I have often attended concerts when I needed to relax, after
giving up playing a musical instrument for many years. But wanting to do
something different isn't exactly the same as needing a vacation, though I probably
needed one of those too. What I was sensing was the need for variety. Like many
other writers, I can write twelve to eighteen hours a day for a few days in
order to meet a deadline, but then I need to do something different. I need
balance. I need a counterweight to writing, something to balance the activities
of my life.
A good writer friend manages to write at least one book a
year along with short stories and run a professional design business. But she
also knits--a lot. She produces beautiful work for adults and children, and
gives the creations away to members of her large extended family. Another
writer friend gardens as well as any professional.
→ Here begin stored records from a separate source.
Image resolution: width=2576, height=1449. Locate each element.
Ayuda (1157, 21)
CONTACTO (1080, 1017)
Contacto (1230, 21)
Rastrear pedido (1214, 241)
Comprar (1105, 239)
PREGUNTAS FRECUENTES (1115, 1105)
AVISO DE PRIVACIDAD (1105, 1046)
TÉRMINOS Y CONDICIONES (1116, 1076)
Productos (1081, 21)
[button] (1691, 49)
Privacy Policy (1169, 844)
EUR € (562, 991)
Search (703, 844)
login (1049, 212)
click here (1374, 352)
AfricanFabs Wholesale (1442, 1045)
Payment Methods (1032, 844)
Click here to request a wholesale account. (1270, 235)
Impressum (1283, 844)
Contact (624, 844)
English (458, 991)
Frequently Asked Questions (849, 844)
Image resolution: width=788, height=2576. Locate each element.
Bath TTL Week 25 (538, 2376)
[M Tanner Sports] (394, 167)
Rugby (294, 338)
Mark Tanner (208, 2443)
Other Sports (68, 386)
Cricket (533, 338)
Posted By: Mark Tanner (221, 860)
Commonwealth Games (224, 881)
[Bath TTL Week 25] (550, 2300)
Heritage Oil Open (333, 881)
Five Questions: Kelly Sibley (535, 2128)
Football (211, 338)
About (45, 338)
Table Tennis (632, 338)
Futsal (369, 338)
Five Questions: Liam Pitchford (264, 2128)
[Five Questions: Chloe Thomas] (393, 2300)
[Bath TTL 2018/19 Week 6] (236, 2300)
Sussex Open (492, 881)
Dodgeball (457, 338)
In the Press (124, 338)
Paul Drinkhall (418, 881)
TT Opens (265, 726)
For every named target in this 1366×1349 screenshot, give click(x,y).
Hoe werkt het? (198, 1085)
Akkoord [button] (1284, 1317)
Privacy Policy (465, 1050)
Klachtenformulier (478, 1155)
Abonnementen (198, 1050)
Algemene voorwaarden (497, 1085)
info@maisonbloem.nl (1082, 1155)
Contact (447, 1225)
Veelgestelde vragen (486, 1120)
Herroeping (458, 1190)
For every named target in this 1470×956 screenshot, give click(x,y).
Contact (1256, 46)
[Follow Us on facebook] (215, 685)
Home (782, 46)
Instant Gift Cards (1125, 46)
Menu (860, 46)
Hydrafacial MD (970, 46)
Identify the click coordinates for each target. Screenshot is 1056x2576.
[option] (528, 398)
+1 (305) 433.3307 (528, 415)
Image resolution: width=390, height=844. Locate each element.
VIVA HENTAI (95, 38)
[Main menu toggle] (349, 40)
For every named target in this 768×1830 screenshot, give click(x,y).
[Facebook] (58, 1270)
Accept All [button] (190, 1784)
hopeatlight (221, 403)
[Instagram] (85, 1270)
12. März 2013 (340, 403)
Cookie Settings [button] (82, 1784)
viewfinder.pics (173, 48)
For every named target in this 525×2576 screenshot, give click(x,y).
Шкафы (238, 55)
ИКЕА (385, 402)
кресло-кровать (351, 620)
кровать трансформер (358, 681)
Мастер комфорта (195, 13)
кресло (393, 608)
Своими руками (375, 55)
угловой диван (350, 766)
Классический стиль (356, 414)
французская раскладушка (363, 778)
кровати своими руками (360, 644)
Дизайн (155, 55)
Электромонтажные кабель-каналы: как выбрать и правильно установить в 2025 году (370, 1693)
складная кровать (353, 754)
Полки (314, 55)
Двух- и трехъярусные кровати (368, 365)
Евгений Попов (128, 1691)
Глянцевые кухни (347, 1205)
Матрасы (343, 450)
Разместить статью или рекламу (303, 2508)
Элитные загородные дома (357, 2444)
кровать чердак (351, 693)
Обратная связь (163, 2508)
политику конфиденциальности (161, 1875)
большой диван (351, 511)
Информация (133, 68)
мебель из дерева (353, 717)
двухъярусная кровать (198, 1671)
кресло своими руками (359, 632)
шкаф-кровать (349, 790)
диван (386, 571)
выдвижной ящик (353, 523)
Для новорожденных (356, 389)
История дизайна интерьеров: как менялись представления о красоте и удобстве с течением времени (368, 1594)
Other writer friends are
master chefs, painters, finished carpenters, and singers. It seems that the
professional writers I know are also fully competent in other creative areas.
For me it's photography.
My interest in photography is one of the reasons I made my
series character Anita Ray a photographer. But
writing about photography in a mystery novel is still writing. I need to step
outside of the writing part of my life, and I do this by focusing on my work
with a camera or someone else's.
This month, my colleagues and I on the Matz Gallery
Committee for our local library hung a juried exhibit of 23 three photographs
by 21 artists. Arranging the photos on the gallery walls had a similar feel to
arranging the narrative in a novel or short story. Some things worked together
in a scene and others did not. We arranged, and rearranged, the photographs,
until we had three walls of artwork we were happy with.
Finding this kind of balance between areas of creativity
helps me replenish what I need for writing. I have just sent in the final,
edited copy of the fourth Anita Ray novel. When
Krishna Calls will be out in 2016, and I already have ideas for the fifth
in the series. But between finishing one book and starting another, I need a
break that is both creative and restful. I find that in working with
photography, either as the artist or, in this case, as a member of a team of curators.